### Requirements
Update the data below by replacing "computer-use agent" with "desktop automation assistant" everywhere it occurs, leaving everything else unchanged.

== Entries provided

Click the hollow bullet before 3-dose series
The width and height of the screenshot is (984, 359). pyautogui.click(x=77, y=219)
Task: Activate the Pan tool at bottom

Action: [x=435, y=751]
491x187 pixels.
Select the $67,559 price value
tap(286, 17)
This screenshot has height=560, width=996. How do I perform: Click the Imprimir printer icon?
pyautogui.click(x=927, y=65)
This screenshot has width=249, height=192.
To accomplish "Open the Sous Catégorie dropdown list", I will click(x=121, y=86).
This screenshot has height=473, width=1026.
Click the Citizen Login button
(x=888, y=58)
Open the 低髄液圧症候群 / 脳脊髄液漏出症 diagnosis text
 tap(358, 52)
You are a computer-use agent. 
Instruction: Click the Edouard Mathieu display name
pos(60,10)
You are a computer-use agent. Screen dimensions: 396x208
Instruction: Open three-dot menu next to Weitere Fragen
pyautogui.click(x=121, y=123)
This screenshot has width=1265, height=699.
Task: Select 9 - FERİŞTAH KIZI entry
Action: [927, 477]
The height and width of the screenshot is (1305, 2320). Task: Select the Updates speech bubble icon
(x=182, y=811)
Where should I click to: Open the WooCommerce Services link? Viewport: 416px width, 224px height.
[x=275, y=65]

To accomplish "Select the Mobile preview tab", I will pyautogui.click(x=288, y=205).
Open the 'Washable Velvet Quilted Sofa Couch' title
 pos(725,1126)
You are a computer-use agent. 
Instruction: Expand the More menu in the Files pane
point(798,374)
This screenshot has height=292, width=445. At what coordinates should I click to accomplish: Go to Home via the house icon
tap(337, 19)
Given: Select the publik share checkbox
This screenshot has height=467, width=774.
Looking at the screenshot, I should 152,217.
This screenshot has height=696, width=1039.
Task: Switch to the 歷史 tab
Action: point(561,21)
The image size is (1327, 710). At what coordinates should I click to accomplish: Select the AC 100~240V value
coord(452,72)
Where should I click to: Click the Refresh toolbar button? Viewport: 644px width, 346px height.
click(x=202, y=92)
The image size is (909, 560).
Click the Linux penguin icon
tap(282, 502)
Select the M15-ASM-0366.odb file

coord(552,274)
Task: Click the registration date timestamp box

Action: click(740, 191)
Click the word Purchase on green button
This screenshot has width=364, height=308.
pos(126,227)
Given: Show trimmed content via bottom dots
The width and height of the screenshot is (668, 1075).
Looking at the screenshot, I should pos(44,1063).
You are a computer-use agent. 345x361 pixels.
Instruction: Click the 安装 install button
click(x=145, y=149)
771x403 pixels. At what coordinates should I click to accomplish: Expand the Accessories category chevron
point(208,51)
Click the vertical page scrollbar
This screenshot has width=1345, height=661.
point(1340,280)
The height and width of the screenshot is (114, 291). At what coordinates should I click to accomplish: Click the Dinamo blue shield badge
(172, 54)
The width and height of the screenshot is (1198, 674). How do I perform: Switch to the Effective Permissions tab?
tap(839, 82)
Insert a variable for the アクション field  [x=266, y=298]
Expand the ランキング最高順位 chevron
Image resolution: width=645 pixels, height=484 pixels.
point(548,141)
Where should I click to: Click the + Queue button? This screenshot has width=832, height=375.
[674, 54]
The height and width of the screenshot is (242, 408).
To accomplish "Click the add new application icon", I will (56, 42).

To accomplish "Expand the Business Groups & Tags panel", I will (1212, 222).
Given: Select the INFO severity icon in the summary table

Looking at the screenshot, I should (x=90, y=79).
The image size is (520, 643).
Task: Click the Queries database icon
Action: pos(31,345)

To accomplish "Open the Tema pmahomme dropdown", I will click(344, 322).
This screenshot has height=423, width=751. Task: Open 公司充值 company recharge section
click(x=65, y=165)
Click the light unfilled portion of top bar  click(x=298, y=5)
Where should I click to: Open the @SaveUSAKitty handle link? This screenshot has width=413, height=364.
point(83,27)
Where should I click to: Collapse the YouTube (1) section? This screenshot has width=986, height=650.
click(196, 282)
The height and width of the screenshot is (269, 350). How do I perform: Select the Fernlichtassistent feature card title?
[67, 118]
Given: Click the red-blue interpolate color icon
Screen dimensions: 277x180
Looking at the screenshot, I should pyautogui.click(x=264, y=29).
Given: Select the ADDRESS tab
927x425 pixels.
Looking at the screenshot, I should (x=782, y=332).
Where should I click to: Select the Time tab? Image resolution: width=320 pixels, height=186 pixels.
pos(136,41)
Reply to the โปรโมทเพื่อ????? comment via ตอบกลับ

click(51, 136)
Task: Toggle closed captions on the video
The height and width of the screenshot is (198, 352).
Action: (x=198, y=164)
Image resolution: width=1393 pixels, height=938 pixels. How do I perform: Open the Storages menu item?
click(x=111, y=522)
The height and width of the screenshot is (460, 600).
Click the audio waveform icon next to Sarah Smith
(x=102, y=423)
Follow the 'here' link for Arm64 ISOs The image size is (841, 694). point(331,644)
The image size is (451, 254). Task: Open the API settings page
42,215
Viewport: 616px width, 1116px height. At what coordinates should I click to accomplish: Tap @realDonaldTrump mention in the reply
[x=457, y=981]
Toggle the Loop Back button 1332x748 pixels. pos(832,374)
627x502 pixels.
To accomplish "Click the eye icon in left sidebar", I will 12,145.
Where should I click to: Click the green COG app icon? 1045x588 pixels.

====

### Solution below
Click the hollow bullet before 3-dose series
The width and height of the screenshot is (984, 359). pyautogui.click(x=77, y=219)
Task: Activate the Pan tool at bottom

Action: [x=435, y=751]
491x187 pixels.
Select the $67,559 price value
tap(286, 17)
This screenshot has height=560, width=996. How do I perform: Click the Imprimir printer icon?
pyautogui.click(x=927, y=65)
This screenshot has width=249, height=192.
To accomplish "Open the Sous Catégorie dropdown list", I will click(x=121, y=86).
This screenshot has height=473, width=1026.
Click the Citizen Login button
(x=888, y=58)
Open the 低髄液圧症候群 / 脳脊髄液漏出症 diagnosis text
 tap(358, 52)
You are a desktop automation assistant. 
Instruction: Click the Edouard Mathieu display name
pos(60,10)
You are a desktop automation assistant. Screen dimensions: 396x208
Instruction: Open three-dot menu next to Weitere Fragen
pyautogui.click(x=121, y=123)
This screenshot has width=1265, height=699.
Task: Select 9 - FERİŞTAH KIZI entry
Action: [927, 477]
The height and width of the screenshot is (1305, 2320). Task: Select the Updates speech bubble icon
(x=182, y=811)
Where should I click to: Open the WooCommerce Services link? Viewport: 416px width, 224px height.
[x=275, y=65]

To accomplish "Select the Mobile preview tab", I will pyautogui.click(x=288, y=205).
Open the 'Washable Velvet Quilted Sofa Couch' title
 pos(725,1126)
You are a desktop automation assistant. 
Instruction: Expand the More menu in the Files pane
point(798,374)
This screenshot has height=292, width=445. At what coordinates should I click to accomplish: Go to Home via the house icon
tap(337, 19)
Given: Select the publik share checkbox
This screenshot has height=467, width=774.
Looking at the screenshot, I should 152,217.
This screenshot has height=696, width=1039.
Task: Switch to the 歷史 tab
Action: point(561,21)
The image size is (1327, 710). At what coordinates should I click to accomplish: Select the AC 100~240V value
coord(452,72)
Where should I click to: Click the Refresh toolbar button? Viewport: 644px width, 346px height.
click(x=202, y=92)
The image size is (909, 560).
Click the Linux penguin icon
tap(282, 502)
Select the M15-ASM-0366.odb file

coord(552,274)
Task: Click the registration date timestamp box

Action: click(740, 191)
Click the word Purchase on green button
This screenshot has width=364, height=308.
pos(126,227)
Given: Show trimmed content via bottom dots
The width and height of the screenshot is (668, 1075).
Looking at the screenshot, I should pos(44,1063).
You are a desktop automation assistant. 345x361 pixels.
Instruction: Click the 安装 install button
click(x=145, y=149)
771x403 pixels. At what coordinates should I click to accomplish: Expand the Accessories category chevron
point(208,51)
Click the vertical page scrollbar
This screenshot has width=1345, height=661.
point(1340,280)
The height and width of the screenshot is (114, 291). At what coordinates should I click to accomplish: Click the Dinamo blue shield badge
(172, 54)
The width and height of the screenshot is (1198, 674). How do I perform: Switch to the Effective Permissions tab?
tap(839, 82)
Insert a variable for the アクション field  [x=266, y=298]
Expand the ランキング最高順位 chevron
Image resolution: width=645 pixels, height=484 pixels.
point(548,141)
Where should I click to: Click the + Queue button? This screenshot has width=832, height=375.
[674, 54]
The height and width of the screenshot is (242, 408).
To accomplish "Click the add new application icon", I will (56, 42).

To accomplish "Expand the Business Groups & Tags panel", I will (1212, 222).
Given: Select the INFO severity icon in the summary table

Looking at the screenshot, I should (x=90, y=79).
The image size is (520, 643).
Task: Click the Queries database icon
Action: pos(31,345)

To accomplish "Open the Tema pmahomme dropdown", I will click(344, 322).
This screenshot has height=423, width=751. Task: Open 公司充值 company recharge section
click(x=65, y=165)
Click the light unfilled portion of top bar  click(x=298, y=5)
Where should I click to: Open the @SaveUSAKitty handle link? This screenshot has width=413, height=364.
point(83,27)
Where should I click to: Collapse the YouTube (1) section? This screenshot has width=986, height=650.
click(196, 282)
The height and width of the screenshot is (269, 350). How do I perform: Select the Fernlichtassistent feature card title?
[67, 118]
Given: Click the red-blue interpolate color icon
Screen dimensions: 277x180
Looking at the screenshot, I should pyautogui.click(x=264, y=29).
Given: Select the ADDRESS tab
927x425 pixels.
Looking at the screenshot, I should (x=782, y=332).
Where should I click to: Select the Time tab? Image resolution: width=320 pixels, height=186 pixels.
pos(136,41)
Reply to the โปรโมทเพื่อ????? comment via ตอบกลับ

click(51, 136)
Task: Toggle closed captions on the video
The height and width of the screenshot is (198, 352).
Action: (x=198, y=164)
Image resolution: width=1393 pixels, height=938 pixels. How do I perform: Open the Storages menu item?
click(x=111, y=522)
The height and width of the screenshot is (460, 600).
Click the audio waveform icon next to Sarah Smith
(x=102, y=423)
Follow the 'here' link for Arm64 ISOs The image size is (841, 694). point(331,644)
The image size is (451, 254). Task: Open the API settings page
42,215
Viewport: 616px width, 1116px height. At what coordinates should I click to accomplish: Tap @realDonaldTrump mention in the reply
[x=457, y=981]
Toggle the Loop Back button 1332x748 pixels. pos(832,374)
627x502 pixels.
To accomplish "Click the eye icon in left sidebar", I will 12,145.
Where should I click to: Click the green COG app icon? 1045x588 pixels.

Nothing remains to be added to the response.